**Data shown:**
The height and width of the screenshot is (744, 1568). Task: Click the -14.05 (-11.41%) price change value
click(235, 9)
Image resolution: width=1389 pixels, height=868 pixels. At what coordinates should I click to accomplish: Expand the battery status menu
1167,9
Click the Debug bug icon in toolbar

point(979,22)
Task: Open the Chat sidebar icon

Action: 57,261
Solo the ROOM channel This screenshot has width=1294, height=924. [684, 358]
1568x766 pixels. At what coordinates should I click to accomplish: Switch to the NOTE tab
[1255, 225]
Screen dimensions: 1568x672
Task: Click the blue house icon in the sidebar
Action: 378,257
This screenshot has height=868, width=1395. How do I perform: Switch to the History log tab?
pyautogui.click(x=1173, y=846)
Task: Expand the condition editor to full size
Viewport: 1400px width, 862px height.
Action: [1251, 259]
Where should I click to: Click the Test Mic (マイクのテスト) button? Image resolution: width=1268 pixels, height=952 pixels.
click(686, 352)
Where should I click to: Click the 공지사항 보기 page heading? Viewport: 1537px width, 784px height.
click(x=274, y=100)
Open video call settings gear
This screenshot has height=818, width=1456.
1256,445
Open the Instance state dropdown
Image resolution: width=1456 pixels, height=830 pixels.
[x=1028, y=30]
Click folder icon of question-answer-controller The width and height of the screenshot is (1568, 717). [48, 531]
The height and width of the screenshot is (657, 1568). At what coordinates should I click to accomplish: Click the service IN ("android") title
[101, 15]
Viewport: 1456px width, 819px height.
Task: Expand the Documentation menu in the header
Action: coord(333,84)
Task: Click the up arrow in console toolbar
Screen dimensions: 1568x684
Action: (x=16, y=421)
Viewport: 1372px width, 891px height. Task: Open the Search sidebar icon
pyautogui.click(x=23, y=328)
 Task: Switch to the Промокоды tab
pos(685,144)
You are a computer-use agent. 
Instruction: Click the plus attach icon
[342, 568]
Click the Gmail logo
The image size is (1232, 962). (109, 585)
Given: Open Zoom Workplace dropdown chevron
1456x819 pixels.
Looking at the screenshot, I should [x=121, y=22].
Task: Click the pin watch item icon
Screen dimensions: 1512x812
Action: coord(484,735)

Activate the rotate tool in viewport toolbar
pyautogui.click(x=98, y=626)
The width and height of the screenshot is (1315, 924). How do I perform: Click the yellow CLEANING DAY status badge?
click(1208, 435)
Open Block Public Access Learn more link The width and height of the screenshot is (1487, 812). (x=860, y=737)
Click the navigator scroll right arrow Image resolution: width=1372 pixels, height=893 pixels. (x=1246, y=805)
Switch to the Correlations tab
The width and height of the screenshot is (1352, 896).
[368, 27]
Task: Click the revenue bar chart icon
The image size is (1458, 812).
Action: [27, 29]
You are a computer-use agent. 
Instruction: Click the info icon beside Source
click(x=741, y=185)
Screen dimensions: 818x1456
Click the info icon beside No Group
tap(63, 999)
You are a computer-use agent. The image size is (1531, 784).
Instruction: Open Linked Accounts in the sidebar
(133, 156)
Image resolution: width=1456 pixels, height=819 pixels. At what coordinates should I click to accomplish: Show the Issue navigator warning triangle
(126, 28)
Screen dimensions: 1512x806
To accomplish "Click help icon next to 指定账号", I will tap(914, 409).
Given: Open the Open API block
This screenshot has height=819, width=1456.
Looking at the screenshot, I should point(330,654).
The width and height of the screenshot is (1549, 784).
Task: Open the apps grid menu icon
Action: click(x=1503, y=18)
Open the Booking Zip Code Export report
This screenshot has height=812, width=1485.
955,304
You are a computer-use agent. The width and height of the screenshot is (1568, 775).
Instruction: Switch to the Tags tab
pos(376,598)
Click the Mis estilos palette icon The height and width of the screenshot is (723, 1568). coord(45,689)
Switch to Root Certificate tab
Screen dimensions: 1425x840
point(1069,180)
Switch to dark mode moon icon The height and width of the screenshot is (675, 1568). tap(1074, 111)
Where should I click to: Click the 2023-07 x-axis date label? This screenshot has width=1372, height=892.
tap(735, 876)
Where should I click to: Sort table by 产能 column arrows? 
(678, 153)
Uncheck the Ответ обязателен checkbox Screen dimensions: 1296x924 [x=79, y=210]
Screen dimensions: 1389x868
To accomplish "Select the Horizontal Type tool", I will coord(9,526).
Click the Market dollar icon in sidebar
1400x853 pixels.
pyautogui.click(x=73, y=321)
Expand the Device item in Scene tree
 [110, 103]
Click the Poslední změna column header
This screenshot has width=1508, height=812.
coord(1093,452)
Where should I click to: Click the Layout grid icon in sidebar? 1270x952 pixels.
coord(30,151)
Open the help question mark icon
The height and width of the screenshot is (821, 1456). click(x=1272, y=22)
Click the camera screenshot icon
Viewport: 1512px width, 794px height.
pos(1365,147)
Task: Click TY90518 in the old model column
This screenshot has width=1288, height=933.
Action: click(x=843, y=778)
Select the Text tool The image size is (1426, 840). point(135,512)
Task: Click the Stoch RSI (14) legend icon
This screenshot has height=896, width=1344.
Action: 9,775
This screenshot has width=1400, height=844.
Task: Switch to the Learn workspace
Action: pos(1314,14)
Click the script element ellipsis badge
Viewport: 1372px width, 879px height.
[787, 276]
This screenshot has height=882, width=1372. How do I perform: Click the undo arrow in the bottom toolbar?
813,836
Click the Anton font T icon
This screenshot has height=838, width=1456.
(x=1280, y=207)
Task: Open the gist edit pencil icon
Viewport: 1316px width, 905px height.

**What you need to do:** Give back the complete data, each line unchanged.

**Task response:**
The height and width of the screenshot is (744, 1568). Task: Click the -14.05 (-11.41%) price change value
click(235, 9)
Image resolution: width=1389 pixels, height=868 pixels. At what coordinates should I click to accomplish: Expand the battery status menu
1167,9
Click the Debug bug icon in toolbar

point(979,22)
Task: Open the Chat sidebar icon

Action: 57,261
Solo the ROOM channel This screenshot has width=1294, height=924. [684, 358]
1568x766 pixels. At what coordinates should I click to accomplish: Switch to the NOTE tab
[1255, 225]
Screen dimensions: 1568x672
Task: Click the blue house icon in the sidebar
Action: 378,257
This screenshot has height=868, width=1395. How do I perform: Switch to the History log tab?
pyautogui.click(x=1173, y=846)
Task: Expand the condition editor to full size
Viewport: 1400px width, 862px height.
Action: [1251, 259]
Where should I click to: Click the Test Mic (マイクのテスト) button? Image resolution: width=1268 pixels, height=952 pixels.
click(686, 352)
Where should I click to: Click the 공지사항 보기 page heading? Viewport: 1537px width, 784px height.
click(x=274, y=100)
Open video call settings gear
This screenshot has height=818, width=1456.
1256,445
Open the Instance state dropdown
Image resolution: width=1456 pixels, height=830 pixels.
[x=1028, y=30]
Click folder icon of question-answer-controller The width and height of the screenshot is (1568, 717). [48, 531]
The height and width of the screenshot is (657, 1568). At what coordinates should I click to accomplish: Click the service IN ("android") title
[101, 15]
Viewport: 1456px width, 819px height.
Task: Expand the Documentation menu in the header
Action: coord(333,84)
Task: Click the up arrow in console toolbar
Screen dimensions: 1568x684
Action: (x=16, y=421)
Viewport: 1372px width, 891px height. Task: Open the Search sidebar icon
pyautogui.click(x=23, y=328)
 Task: Switch to the Промокоды tab
pos(685,144)
You are a computer-use agent. 
Instruction: Click the plus attach icon
[342, 568]
Click the Gmail logo
The image size is (1232, 962). (109, 585)
Given: Open Zoom Workplace dropdown chevron
1456x819 pixels.
Looking at the screenshot, I should [x=121, y=22].
Task: Click the pin watch item icon
Screen dimensions: 1512x812
Action: coord(484,735)

Activate the rotate tool in viewport toolbar
pyautogui.click(x=98, y=626)
The width and height of the screenshot is (1315, 924). How do I perform: Click the yellow CLEANING DAY status badge?
click(1208, 435)
Open Block Public Access Learn more link The width and height of the screenshot is (1487, 812). (x=860, y=737)
Click the navigator scroll right arrow Image resolution: width=1372 pixels, height=893 pixels. (x=1246, y=805)
Switch to the Correlations tab
The width and height of the screenshot is (1352, 896).
[368, 27]
Task: Click the revenue bar chart icon
The image size is (1458, 812).
Action: [27, 29]
You are a computer-use agent. 
Instruction: Click the info icon beside Source
click(x=741, y=185)
Screen dimensions: 818x1456
Click the info icon beside No Group
tap(63, 999)
You are a computer-use agent. The image size is (1531, 784).
Instruction: Open Linked Accounts in the sidebar
(133, 156)
Image resolution: width=1456 pixels, height=819 pixels. At what coordinates should I click to accomplish: Show the Issue navigator warning triangle
(126, 28)
Screen dimensions: 1512x806
To accomplish "Click help icon next to 指定账号", I will tap(914, 409).
Given: Open the Open API block
This screenshot has height=819, width=1456.
Looking at the screenshot, I should point(330,654).
The width and height of the screenshot is (1549, 784).
Task: Open the apps grid menu icon
Action: click(x=1503, y=18)
Open the Booking Zip Code Export report
This screenshot has height=812, width=1485.
955,304
You are a computer-use agent. The width and height of the screenshot is (1568, 775).
Instruction: Switch to the Tags tab
pos(376,598)
Click the Mis estilos palette icon The height and width of the screenshot is (723, 1568). coord(45,689)
Switch to Root Certificate tab
Screen dimensions: 1425x840
point(1069,180)
Switch to dark mode moon icon The height and width of the screenshot is (675, 1568). tap(1074, 111)
Where should I click to: Click the 2023-07 x-axis date label? This screenshot has width=1372, height=892.
tap(735, 876)
Where should I click to: Sort table by 产能 column arrows? 
(678, 153)
Uncheck the Ответ обязателен checkbox Screen dimensions: 1296x924 [x=79, y=210]
Screen dimensions: 1389x868
To accomplish "Select the Horizontal Type tool", I will coord(9,526).
Click the Market dollar icon in sidebar
1400x853 pixels.
pyautogui.click(x=73, y=321)
Expand the Device item in Scene tree
 [110, 103]
Click the Poslední změna column header
This screenshot has width=1508, height=812.
coord(1093,452)
Where should I click to: Click the Layout grid icon in sidebar? 1270x952 pixels.
coord(30,151)
Open the help question mark icon
The height and width of the screenshot is (821, 1456). click(x=1272, y=22)
Click the camera screenshot icon
Viewport: 1512px width, 794px height.
pos(1365,147)
Task: Click TY90518 in the old model column
This screenshot has width=1288, height=933.
Action: click(x=843, y=778)
Select the Text tool The image size is (1426, 840). point(135,512)
Task: Click the Stoch RSI (14) legend icon
This screenshot has height=896, width=1344.
Action: 9,775
This screenshot has width=1400, height=844.
Task: Switch to the Learn workspace
Action: pos(1314,14)
Click the script element ellipsis badge
Viewport: 1372px width, 879px height.
[787, 276]
This screenshot has height=882, width=1372. How do I perform: Click the undo arrow in the bottom toolbar?
813,836
Click the Anton font T icon
This screenshot has height=838, width=1456.
(x=1280, y=207)
Task: Open the gist edit pencil icon
Viewport: 1316px width, 905px height.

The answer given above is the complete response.